Lei 12.694/12 e o conceito de organização criminosa



Caros Amigos,

Ontem falamos do art. 1º da Lei 12.694/12, que criou um colegiado de juízes de primeira instância para pratica de qualquer ato processual em processo que envolva organização criminosa, a qual restou conceituada, “para os efeitos desta Lei”, no art. 2º, abaixo citado:

Art. 2o  Para os efeitos desta Lei, considera-se organização criminosa a associação, de 3 (três) ou mais pessoas, estruturalmente ordenada e caracterizada pela divisão de tarefas, ainda que informalmente, com objetivo de obter, direta ou indiretamente, vantagem de qualquer natureza, mediante a prática de crimes cuja pena máxima seja igual ou superior a 4 (quatro) anos ou que sejam de caráter transnacional.  

Trata-se, por certo, de conceito instrumental, isto é, aplicável apenas aos fins desta norma, ou seja, o disposto na Convenção de Palermo continua complementando a Lei 9.034/95, que versa “sobre a utilização de meios operacionais para a prevenção e repressão de ações praticadas por organizações criminosas”.

Feitas estas observações, passo a comentar o art. 2º da Lei 12.694/12, traçando um paralelo deste com a Convenção de Palermo.


Convenção de Palermo
Lei 12.694/12

Artigo 2

Terminologia

Para efeitos da presente Convenção, entende-se por:

a) "Grupo criminoso organizado" - grupo estruturado de três ou mais pessoas, existente há algum tempo e atuando concertadamente com o propósito de cometer uma ou mais infrações graves ou enunciadas na presente Convenção, com a intenção de obter, direta ou indiretamente, um benefício econômico ou outro benefício material;

b) "Infração grave" - ato que constitua infração punível com uma pena de privação de liberdade, cujo máximo não seja inferior a quatro anos ou com pena superior;

c) "Grupo estruturado" - grupo formado de maneira não fortuita para a prática imediata de uma infração, ainda que os seus membros não tenham funções formalmente definidas, que não haja continuidade na sua composição e que não disponha de uma estrutura elaborada;
(...)


Art. 2o  Para os efeitos desta Lei, considera-se organização criminosa a associação, de 3 (três) ou mais pessoas, estruturalmente ordenada e caracterizada pela divisão de tarefas, ainda que informalmente, com objetivo de obter, direta ou indiretamente, vantagem de qualquer natureza, mediante a prática de crimes cuja pena máxima seja igual ou superior a 4 (quatro) anos ou que sejam de caráter transnacional.  



No aspecto numérico, o referido dispositivo adotou o mesmo parâmetro trazido pela Convenção de Palermo, que exige, para fins de caracterização de organização criminosa, a união de 3 ou mais pessoas, diferentemente de quadrilha (mínimo de 4 pessoas) ou de associação (mínimo de 2 pessoas – art. 35 da Lei 11.343/06).

No seu aspecto orgânico, é necessária uma estrutura “ordenada e caracterizada pela divisão de tarefas”, ainda que informalmente.
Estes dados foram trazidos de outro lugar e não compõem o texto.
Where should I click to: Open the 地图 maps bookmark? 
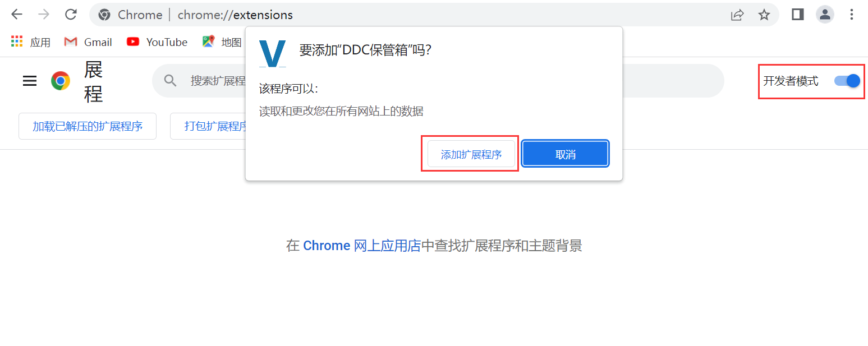pyautogui.click(x=222, y=42)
A redação é semelhante à trazida pela Convenção de Palermo, que diz ser grupo estruturado aquele “formado de maneira não fortuita para a prática imediata de uma infração, ainda que os seus membros não tenham funções formalmente definidas, que não haja continuidade na sua composição e que não disponha de uma estrutura elaborada”.

No seu aspecto finalístico, a Lei 12.694/12 exigiu que a organização criminosa tivesse como objetivo “obter, direta ou indiretamente, vantagem de qualquer natureza”, o que foi além da Convenção de Palermo, que fala em benefício econômico ou material, excluindo a vantagem extrapatrimonial e a satisfação pessoal, por exemplo.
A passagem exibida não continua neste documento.